Strengths and limitations
A general limitation in this review is the lack of randomized controlled studies of PPV23. Comparison of VE across studies was challenging because of variations in the age ranges used in the age subgroups and variant distribution of risk groups. Moreover, only one study investigated the vaccine efficacy of PCV13 in elderly individuals. Thus, more research is required to support the findings of our current study.
This review aimed to evaluate the VE on IPD however, pneumococcal pneumonia is also an important cause of death in the elderly population. Therefore, the VE of PPV23 and PCV13 on pneumococcal pneumonia should also be taken into account when evaluating the over-all effect of vaccination in the elderly population.
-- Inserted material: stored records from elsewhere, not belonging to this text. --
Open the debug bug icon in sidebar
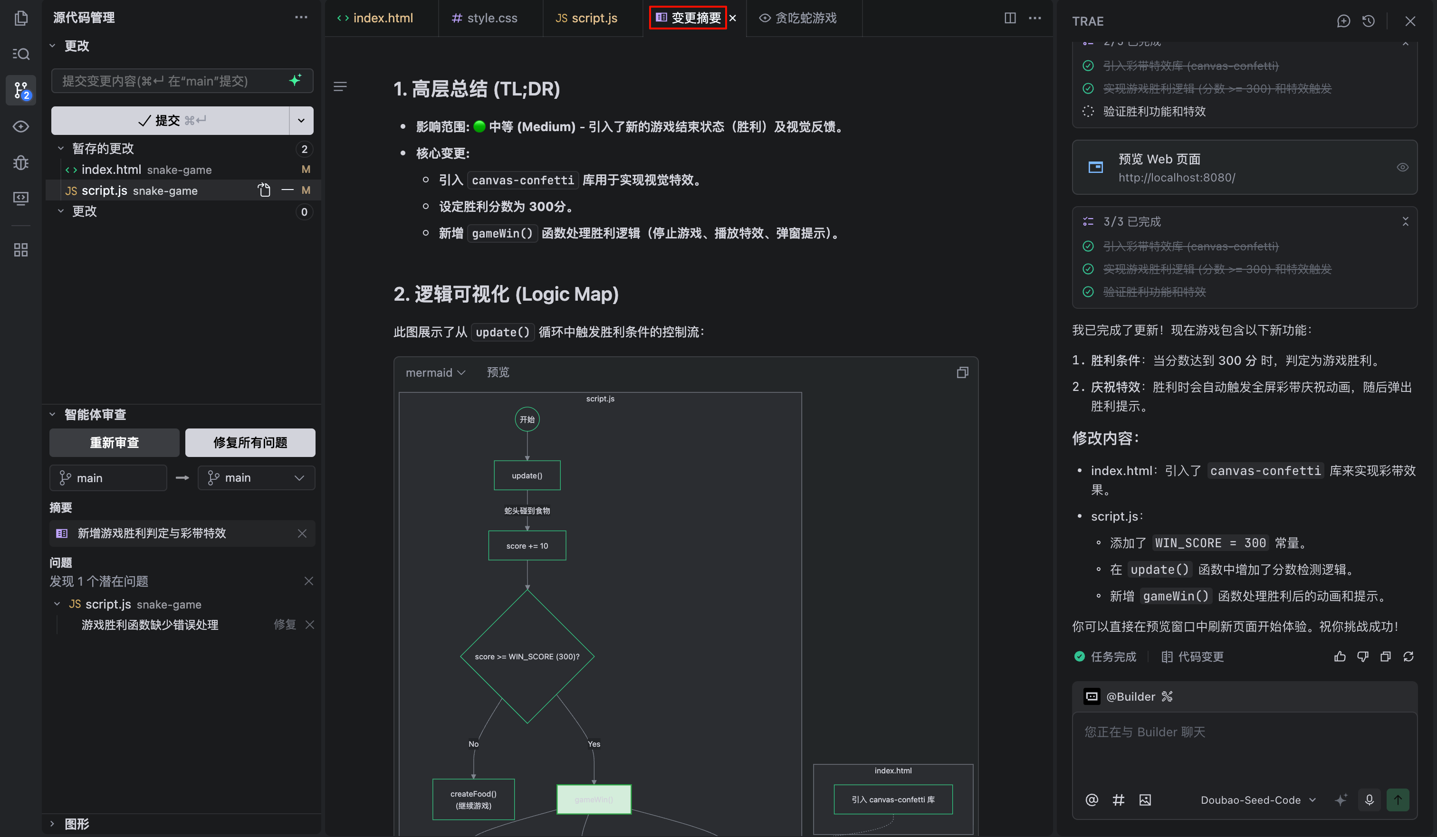This screenshot has height=837, width=1437. (x=21, y=162)
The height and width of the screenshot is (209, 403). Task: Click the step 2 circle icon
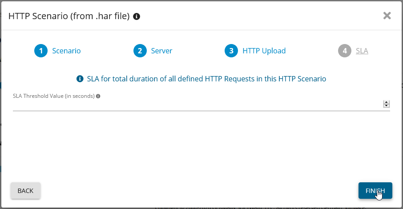click(140, 51)
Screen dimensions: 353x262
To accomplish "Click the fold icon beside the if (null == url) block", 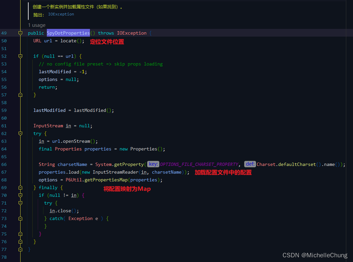I will point(20,56).
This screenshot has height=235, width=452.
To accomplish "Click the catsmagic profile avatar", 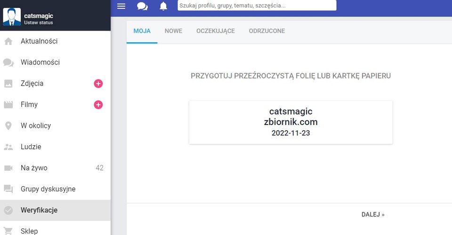I will click(x=12, y=16).
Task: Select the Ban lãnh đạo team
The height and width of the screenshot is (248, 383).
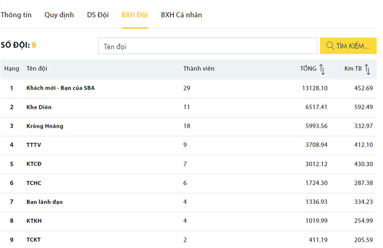Action: [45, 202]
One strength of this review is the wider time frame in our search criteria than a previously published review [27], resulting in a higher share of included studies. Further, to reduce the risk of missing relevant studies, the systematic search and review of the studies were done by two authors. The meta-analysis provides an overview of the PPV23 studies and highlights the heterogeneity as well as an estimation of the overall reduction in OR for IPD.
Conclusion
The results from this review show a reduction of IPD in elderly individuals and high-risk populations vaccinated with PPV23 and PCV13. The meta-analysis revealed a significant protective effect of PPV23 vaccination for the population >65 years of age, not accounting for waning protection with increasing age. However, most studies investigating the VE of PPV23 against IPD are retrospective observational studies, and the literature on particularly PCV13 is sparse. The results from this review demonstrate the reduced effect of the vaccines in elderly individuals and high-risk populations, which unfortunately represent high-risk groups for IPD. Therefore, there is a need for large-scale prospective studies to evaluate the clinical effect of PPV23.
No studies exist that evaluate the VE against IPD of combined vaccination with PPV23 and PCV13 in elderly individuals and high-risk populations. This should therefore be a key area of interest in future research. An evidence-based vaccination strategy for PPV23 and PCV13 in these groups might further reduce morbidity and mortality caused by pneumococcal diseases.
Supplementary Material
Funding Statement
The present work has received no funding.
Disclosure statement
No potential conflict of interest was reported by the authors.